What you are asked to do:
Leaving out every line before the one with "The height and width of the screenshot is (750, 1000).", write out the rest of the records below exactly.

Source material:
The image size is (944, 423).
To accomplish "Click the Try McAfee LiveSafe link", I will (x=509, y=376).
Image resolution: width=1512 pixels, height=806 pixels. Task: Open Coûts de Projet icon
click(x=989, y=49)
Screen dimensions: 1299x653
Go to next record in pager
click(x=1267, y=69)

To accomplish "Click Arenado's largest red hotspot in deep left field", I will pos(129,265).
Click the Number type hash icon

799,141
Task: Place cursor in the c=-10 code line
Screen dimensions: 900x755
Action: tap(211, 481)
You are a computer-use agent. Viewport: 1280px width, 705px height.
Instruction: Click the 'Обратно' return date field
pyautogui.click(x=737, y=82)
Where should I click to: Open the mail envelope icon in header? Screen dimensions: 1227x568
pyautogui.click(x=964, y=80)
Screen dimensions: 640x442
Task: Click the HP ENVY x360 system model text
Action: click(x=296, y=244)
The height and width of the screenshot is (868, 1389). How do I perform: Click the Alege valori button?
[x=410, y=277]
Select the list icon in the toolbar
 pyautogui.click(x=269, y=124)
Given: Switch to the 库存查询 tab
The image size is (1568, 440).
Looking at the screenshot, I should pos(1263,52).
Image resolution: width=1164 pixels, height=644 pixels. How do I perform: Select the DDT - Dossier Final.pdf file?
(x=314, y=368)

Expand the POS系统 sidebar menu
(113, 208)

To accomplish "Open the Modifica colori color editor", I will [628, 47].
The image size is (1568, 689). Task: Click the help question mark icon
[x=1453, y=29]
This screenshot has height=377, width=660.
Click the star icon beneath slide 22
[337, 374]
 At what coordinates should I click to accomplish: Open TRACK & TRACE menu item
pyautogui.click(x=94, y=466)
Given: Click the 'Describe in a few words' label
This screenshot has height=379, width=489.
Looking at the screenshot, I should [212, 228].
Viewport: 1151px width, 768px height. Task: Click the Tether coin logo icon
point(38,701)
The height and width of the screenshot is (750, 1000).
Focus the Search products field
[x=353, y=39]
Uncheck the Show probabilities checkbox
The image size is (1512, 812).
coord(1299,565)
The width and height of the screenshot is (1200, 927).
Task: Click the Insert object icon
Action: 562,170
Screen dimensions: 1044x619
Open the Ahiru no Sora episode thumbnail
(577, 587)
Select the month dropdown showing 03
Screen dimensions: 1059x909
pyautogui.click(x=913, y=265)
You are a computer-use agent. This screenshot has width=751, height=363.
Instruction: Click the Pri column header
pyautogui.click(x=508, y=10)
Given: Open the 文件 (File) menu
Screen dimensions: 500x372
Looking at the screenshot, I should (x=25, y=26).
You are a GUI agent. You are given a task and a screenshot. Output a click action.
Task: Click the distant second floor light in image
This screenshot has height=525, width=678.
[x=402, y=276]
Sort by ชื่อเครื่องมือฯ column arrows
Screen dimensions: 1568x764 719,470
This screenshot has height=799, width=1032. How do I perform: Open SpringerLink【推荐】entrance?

Solution for this problem:
The height and width of the screenshot is (750, 1000).
Focus the Search products field
[x=353, y=39]
Uncheck the Show probabilities checkbox
The image size is (1512, 812).
coord(1299,565)
The width and height of the screenshot is (1200, 927).
Task: Click the Insert object icon
Action: 562,170
Screen dimensions: 1044x619
Open the Ahiru no Sora episode thumbnail
(577, 587)
Select the month dropdown showing 03
Screen dimensions: 1059x909
pyautogui.click(x=913, y=265)
You are a computer-use agent. This screenshot has width=751, height=363.
Instruction: Click the Pri column header
pyautogui.click(x=508, y=10)
Given: Open the 文件 (File) menu
Screen dimensions: 500x372
Looking at the screenshot, I should (x=25, y=26).
You are a GUI agent. You are given a task and a screenshot. Output a click action.
Task: Click the distant second floor light in image
This screenshot has height=525, width=678.
[x=402, y=276]
Sort by ชื่อเครื่องมือฯ column arrows
Screen dimensions: 1568x764 719,470
This screenshot has height=799, width=1032. How do I perform: Open SpringerLink【推荐】entrance?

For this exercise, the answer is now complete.